[Word and item position data]
********
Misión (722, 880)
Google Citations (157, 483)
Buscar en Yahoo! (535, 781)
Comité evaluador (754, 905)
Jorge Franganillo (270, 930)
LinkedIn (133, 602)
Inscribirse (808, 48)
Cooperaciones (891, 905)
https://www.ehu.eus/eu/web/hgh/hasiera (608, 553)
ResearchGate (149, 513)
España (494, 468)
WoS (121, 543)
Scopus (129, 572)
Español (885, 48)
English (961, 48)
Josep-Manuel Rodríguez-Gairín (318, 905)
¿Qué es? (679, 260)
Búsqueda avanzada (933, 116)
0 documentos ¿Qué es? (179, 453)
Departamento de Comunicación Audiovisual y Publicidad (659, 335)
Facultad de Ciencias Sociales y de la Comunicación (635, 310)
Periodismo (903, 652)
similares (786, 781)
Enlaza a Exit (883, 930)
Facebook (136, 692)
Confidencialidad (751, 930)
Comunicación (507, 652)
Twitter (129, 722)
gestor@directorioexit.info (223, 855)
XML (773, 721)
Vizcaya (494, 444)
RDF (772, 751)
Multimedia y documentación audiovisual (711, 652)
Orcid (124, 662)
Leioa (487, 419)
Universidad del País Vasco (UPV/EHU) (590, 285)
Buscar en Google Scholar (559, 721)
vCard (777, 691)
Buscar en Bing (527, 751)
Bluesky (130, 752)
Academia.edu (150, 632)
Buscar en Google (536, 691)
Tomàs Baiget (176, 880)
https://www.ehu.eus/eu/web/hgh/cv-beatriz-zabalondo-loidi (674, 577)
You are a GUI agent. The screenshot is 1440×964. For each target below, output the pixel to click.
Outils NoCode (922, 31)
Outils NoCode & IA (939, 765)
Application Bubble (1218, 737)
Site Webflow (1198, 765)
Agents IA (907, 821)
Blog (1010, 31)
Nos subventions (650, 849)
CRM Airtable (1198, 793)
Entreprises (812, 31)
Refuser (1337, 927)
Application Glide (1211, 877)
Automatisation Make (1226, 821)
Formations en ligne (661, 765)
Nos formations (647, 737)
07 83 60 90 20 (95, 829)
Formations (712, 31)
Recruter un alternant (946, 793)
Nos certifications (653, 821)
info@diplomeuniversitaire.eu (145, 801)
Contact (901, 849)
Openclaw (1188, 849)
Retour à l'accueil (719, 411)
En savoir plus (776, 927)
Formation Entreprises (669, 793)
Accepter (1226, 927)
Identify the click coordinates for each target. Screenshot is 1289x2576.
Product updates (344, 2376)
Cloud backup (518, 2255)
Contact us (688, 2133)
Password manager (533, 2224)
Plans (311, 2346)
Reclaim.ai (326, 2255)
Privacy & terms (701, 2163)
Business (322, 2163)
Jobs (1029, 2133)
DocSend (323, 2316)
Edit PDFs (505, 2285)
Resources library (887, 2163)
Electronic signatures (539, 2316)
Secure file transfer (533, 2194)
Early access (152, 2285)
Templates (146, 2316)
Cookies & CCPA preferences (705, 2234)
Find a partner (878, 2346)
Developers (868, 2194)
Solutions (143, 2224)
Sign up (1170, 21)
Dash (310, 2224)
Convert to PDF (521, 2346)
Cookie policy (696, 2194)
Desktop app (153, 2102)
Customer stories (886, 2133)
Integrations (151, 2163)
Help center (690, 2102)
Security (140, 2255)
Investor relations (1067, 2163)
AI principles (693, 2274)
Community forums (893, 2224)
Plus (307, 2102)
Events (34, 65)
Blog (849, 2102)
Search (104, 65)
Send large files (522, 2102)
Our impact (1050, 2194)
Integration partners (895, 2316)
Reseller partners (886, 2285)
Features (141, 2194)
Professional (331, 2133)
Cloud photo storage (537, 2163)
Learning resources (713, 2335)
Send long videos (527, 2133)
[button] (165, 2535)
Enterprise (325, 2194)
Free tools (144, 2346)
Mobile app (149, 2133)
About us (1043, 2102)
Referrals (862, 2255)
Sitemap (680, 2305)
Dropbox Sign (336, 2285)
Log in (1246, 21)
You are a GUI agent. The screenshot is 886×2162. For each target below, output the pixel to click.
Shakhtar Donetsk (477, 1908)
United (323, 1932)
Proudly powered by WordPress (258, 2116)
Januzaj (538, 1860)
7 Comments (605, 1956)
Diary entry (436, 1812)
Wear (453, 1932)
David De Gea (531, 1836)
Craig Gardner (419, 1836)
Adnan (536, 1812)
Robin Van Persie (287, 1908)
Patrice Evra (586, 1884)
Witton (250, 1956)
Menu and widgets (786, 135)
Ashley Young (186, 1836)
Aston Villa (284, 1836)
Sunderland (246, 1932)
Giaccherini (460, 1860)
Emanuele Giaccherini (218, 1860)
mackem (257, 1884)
********
Set down the lines exactly as they appear, starting with the line that contains "Site Webflow (1198, 765)" and going on through the line that contains "Witton (250, 1956)".

Site Webflow (1198, 765)
Agents IA (907, 821)
Blog (1010, 31)
Nos subventions (650, 849)
CRM Airtable (1198, 793)
Entreprises (812, 31)
Refuser (1337, 927)
Application Glide (1211, 877)
Automatisation Make (1226, 821)
Formations en ligne (661, 765)
Nos formations (647, 737)
07 83 60 90 20 (95, 829)
Formations (712, 31)
Recruter un alternant (946, 793)
Nos certifications (653, 821)
info@diplomeuniversitaire.eu (145, 801)
Contact (901, 849)
Openclaw (1188, 849)
Retour à l'accueil (719, 411)
En savoir plus (776, 927)
Formation Entreprises (669, 793)
Accepter (1226, 927)
Identify the click coordinates for each target. Screenshot is 1289x2576.
Product updates (344, 2376)
Cloud backup (518, 2255)
Contact us (688, 2133)
Password manager (533, 2224)
Plans (311, 2346)
Reclaim.ai (326, 2255)
Privacy & terms (701, 2163)
Business (322, 2163)
Jobs (1029, 2133)
DocSend (323, 2316)
Edit PDFs (505, 2285)
Resources library (887, 2163)
Electronic signatures (539, 2316)
Secure file transfer (533, 2194)
Early access (152, 2285)
Templates (146, 2316)
Cookies & CCPA preferences (705, 2234)
Find a partner (878, 2346)
Developers (868, 2194)
Solutions (143, 2224)
Sign up (1170, 21)
Dash (310, 2224)
Convert to PDF (521, 2346)
Cookie policy (696, 2194)
Desktop app (153, 2102)
Customer stories (886, 2133)
Integrations (151, 2163)
Help center (690, 2102)
Security (140, 2255)
Investor relations (1067, 2163)
AI principles (693, 2274)
Community forums (893, 2224)
Plus (307, 2102)
Events (34, 65)
Blog (849, 2102)
Search (104, 65)
Send large files (522, 2102)
Our impact (1050, 2194)
Integration partners (895, 2316)
Reseller partners (886, 2285)
Features (141, 2194)
Professional (331, 2133)
Cloud photo storage (537, 2163)
Learning resources (713, 2335)
Send long videos (527, 2133)
[button] (165, 2535)
Enterprise (325, 2194)
Free tools (144, 2346)
Mobile app (149, 2133)
About us (1043, 2102)
Referrals (862, 2255)
Sitemap (680, 2305)
Dropbox Sign (336, 2285)
Log in (1246, 21)
You are a GUI agent. The screenshot is 886×2162. For each target below, output the pixel to click.
Shakhtar Donetsk (477, 1908)
United (323, 1932)
Proudly powered by WordPress (258, 2116)
Januzaj (538, 1860)
7 Comments (605, 1956)
Diary entry (436, 1812)
Wear (453, 1932)
David De Gea (531, 1836)
Craig Gardner (419, 1836)
Adnan (536, 1812)
Robin Van Persie (287, 1908)
Patrice Evra (586, 1884)
Witton (250, 1956)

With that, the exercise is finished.